*WHAT IS NEEDED*
Look below for the lines from the one with "Instruction: Open deals settings gear icon" to the one with "has height=608, width=711.", and copy exactly those lines, both ends included.

*DATA FOR THE TASK*
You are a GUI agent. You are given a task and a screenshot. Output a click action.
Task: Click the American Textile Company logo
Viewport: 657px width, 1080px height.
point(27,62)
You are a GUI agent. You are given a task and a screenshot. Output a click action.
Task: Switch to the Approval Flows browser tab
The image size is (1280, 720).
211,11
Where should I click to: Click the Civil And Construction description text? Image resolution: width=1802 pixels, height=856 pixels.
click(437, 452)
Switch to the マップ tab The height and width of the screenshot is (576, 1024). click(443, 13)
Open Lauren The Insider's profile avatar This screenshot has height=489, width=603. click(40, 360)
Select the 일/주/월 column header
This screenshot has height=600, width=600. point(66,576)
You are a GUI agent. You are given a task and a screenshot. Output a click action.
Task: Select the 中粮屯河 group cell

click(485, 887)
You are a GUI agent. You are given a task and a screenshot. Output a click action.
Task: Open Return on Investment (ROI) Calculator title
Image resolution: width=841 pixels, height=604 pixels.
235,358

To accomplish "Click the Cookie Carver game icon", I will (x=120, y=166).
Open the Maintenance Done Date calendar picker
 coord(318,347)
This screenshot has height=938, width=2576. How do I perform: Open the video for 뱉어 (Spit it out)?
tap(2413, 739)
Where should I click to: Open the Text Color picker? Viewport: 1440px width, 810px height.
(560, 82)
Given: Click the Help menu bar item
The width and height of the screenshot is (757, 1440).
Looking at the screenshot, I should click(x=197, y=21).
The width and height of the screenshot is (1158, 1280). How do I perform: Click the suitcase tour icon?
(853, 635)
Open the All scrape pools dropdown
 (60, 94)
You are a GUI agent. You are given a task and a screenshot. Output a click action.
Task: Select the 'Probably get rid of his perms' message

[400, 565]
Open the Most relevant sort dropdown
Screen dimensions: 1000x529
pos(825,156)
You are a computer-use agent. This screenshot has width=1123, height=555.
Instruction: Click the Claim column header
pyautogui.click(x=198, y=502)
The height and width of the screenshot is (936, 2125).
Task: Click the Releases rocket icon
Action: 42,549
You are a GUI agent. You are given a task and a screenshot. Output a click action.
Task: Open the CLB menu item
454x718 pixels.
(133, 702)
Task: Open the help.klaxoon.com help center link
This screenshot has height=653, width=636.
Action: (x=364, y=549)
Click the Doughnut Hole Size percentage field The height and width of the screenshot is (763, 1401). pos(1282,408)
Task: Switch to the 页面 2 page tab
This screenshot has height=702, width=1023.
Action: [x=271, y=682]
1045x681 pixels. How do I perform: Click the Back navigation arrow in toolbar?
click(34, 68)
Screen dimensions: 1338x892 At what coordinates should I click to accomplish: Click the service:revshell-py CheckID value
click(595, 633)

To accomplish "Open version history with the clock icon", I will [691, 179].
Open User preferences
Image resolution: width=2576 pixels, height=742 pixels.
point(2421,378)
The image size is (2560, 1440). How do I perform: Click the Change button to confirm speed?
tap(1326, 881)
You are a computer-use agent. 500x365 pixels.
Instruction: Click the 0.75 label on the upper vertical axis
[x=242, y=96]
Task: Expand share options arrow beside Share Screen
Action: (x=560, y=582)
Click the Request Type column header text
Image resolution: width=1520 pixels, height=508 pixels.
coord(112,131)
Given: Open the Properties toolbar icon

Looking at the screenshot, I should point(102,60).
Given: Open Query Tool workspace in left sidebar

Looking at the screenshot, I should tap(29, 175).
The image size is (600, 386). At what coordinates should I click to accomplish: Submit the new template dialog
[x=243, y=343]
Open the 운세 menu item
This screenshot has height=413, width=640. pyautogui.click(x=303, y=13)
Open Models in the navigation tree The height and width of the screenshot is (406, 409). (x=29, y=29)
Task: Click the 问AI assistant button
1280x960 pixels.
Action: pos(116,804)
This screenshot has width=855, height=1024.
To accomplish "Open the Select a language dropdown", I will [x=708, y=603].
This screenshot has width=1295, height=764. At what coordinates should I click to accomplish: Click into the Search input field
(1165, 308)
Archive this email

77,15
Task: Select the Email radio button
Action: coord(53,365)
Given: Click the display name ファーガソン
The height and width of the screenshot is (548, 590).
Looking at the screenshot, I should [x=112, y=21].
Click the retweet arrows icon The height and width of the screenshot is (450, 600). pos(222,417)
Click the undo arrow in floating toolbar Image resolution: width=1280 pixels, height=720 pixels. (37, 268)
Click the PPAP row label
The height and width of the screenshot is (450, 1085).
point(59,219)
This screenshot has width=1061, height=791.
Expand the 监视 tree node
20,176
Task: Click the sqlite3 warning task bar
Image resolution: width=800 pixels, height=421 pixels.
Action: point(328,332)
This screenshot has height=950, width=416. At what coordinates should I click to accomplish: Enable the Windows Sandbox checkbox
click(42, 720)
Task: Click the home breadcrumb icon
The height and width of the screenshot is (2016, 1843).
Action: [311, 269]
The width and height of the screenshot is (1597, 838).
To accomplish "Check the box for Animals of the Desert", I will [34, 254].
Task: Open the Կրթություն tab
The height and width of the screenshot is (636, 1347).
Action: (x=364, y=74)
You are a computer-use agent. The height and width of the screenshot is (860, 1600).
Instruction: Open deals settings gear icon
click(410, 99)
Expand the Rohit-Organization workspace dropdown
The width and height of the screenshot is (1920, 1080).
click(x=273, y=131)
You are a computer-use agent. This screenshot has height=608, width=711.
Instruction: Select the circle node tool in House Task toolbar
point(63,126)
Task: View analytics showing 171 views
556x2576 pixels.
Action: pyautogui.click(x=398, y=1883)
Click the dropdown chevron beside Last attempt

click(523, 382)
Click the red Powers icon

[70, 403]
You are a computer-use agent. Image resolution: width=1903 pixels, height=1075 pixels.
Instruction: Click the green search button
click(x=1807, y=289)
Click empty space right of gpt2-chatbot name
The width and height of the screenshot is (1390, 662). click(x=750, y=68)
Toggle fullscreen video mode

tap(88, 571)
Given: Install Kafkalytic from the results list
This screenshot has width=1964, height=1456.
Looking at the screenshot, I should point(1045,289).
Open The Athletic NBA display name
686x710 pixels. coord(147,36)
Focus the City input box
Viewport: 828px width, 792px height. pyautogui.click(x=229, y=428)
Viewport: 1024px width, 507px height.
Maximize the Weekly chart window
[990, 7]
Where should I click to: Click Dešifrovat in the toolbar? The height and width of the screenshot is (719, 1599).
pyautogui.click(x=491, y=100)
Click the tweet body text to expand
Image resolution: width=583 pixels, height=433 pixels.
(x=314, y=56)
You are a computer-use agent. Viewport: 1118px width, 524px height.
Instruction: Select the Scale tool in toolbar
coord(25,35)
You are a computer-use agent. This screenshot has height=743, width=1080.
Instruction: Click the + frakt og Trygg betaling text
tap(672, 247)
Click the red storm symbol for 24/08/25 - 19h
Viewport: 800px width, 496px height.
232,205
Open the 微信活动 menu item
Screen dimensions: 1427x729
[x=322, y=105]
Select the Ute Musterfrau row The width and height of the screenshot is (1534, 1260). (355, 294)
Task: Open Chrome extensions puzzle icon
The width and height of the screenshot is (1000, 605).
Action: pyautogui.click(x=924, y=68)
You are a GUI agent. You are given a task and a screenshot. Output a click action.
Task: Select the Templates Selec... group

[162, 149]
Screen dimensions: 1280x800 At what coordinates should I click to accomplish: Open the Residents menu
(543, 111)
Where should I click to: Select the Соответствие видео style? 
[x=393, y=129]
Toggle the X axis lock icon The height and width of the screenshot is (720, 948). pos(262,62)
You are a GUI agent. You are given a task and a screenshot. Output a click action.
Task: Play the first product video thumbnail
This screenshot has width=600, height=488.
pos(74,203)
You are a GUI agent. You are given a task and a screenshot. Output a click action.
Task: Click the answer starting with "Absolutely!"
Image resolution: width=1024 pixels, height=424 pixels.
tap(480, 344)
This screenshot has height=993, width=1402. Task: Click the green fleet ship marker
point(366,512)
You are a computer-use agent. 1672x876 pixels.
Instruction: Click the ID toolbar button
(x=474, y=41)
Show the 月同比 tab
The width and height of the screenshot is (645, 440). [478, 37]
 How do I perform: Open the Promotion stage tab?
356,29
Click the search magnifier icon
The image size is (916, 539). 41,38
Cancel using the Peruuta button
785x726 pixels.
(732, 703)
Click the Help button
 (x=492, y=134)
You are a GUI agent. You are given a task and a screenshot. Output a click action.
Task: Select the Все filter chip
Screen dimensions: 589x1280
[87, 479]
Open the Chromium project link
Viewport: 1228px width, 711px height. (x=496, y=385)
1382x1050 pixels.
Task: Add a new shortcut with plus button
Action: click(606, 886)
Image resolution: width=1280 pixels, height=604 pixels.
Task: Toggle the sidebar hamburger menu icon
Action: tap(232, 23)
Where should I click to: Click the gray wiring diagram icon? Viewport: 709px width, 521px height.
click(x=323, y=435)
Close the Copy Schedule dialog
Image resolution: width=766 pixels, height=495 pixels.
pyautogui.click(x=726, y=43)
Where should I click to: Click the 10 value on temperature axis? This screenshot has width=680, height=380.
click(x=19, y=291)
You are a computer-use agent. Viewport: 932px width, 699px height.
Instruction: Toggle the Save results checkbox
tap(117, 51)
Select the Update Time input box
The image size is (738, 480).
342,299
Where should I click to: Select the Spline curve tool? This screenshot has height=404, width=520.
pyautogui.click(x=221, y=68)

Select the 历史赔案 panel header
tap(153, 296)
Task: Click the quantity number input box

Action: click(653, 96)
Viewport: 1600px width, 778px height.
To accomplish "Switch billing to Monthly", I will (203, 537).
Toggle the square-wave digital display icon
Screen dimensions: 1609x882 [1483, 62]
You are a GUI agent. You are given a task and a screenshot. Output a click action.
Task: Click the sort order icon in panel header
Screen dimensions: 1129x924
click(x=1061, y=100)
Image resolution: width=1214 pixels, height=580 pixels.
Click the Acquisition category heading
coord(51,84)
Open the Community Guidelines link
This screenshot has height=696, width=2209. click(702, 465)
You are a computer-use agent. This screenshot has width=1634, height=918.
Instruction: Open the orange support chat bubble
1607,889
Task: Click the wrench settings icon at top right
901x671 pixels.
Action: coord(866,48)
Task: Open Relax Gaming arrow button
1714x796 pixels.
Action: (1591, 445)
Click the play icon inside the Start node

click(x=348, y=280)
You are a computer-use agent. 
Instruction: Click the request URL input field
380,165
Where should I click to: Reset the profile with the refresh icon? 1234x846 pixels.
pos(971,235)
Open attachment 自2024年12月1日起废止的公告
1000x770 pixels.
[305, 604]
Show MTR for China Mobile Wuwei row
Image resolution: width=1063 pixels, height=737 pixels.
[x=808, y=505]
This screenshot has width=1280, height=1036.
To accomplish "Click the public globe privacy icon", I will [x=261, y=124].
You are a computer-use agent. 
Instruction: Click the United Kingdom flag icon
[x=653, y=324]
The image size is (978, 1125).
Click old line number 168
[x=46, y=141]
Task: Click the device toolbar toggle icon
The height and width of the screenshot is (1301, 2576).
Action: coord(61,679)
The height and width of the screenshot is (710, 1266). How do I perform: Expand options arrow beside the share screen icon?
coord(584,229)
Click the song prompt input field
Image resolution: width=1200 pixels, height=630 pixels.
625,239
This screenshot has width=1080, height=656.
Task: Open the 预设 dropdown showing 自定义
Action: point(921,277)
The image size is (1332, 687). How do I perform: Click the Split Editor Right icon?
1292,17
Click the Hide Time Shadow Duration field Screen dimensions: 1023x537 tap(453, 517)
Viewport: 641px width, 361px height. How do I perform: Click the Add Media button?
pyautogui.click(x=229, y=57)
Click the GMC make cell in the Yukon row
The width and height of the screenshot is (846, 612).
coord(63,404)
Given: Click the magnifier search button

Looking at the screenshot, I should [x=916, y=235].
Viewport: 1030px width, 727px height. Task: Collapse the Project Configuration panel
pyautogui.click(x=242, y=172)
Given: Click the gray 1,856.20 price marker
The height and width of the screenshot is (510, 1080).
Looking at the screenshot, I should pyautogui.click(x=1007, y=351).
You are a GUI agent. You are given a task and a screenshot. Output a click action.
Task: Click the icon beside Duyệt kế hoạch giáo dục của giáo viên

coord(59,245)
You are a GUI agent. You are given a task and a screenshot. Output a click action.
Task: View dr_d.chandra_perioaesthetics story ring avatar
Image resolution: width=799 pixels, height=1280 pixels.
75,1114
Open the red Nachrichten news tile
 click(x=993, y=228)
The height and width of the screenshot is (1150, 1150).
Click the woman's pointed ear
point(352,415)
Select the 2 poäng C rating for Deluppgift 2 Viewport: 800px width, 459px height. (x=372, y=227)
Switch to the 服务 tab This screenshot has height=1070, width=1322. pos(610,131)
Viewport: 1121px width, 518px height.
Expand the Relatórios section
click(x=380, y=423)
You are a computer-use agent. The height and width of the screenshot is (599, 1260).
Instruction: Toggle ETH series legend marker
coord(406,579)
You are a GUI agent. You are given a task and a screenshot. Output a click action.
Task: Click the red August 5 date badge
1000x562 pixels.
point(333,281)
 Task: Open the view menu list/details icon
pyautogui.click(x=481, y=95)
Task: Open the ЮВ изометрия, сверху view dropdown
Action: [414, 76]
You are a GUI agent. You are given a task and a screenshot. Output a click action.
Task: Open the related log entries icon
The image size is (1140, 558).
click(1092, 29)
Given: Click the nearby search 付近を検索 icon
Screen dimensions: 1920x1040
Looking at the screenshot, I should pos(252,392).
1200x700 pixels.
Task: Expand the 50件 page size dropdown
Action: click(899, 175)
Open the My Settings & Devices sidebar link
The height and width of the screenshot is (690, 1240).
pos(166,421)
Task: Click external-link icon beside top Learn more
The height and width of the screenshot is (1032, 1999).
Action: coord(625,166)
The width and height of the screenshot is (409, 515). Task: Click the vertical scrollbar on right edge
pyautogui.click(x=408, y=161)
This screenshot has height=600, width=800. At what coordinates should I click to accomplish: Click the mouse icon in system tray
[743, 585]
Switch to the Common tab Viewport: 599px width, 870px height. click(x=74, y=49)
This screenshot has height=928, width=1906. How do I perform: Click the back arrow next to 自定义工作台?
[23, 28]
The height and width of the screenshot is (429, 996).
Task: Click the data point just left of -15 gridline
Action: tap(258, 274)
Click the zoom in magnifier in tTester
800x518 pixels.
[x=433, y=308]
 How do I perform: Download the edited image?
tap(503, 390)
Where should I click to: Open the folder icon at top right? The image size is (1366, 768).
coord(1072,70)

*SOLUTION TO THIS PROBLEM*
Instruction: Open deals settings gear icon
click(410, 99)
Expand the Rohit-Organization workspace dropdown
The width and height of the screenshot is (1920, 1080).
click(x=273, y=131)
You are a computer-use agent. This screenshot has height=608, width=711.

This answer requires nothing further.